The advisory group was set up by Conservative leader David Cameron
The system would work along the same lines as carbon trading schemes aimed at tackling pollution.
The proposal, put forward at a Conservative summit on social responsibility, comes from an advisory group set up by leader David Cameron.
The advisers say companies that act responsibly could be rewarded by having less government regulation.
The group, which is floating ideas, wants the Tories to examine whether the methods being used to tackle pollution and climate change could also be used to confront other social problems.
Airlines will soon be able to buy and sell permits to emit carbon.
The group says enabling other firms to do something similar would give businesses incentives to move away from what is bad for society, and to rely less on government regulation.

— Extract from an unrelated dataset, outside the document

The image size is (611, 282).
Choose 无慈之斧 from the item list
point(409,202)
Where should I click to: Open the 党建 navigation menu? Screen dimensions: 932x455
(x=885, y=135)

Mr Cameron told the conference such ideas contrasted with Gordon brown's "state-control".
Mr Cameron said: "The idea of some sort of trading system for social bads as opposed to
environmental bads is also something we are looking at.
"I think that's much more difficult, it's still at quite a conceptual stage, but clearly emissions trading is working very well at putting a price on carbon, and reducing carbon emissions.
"So, the argument goes, well why not try and do this with some of the social bads as well as the environmental bads?"
Shadow industry secretary Alan Duncan said: "We want to harness the private interest for the public good.
"We want fewer rules for those who behave well and we're open to all ideas to embrace best practice."
BBC News political editor Nick Robinson says David Cameron is determined to prove his "big idea" - social responsibility - is a coherent alternative to what the Conservative leader dubs Labour's "big government" approach.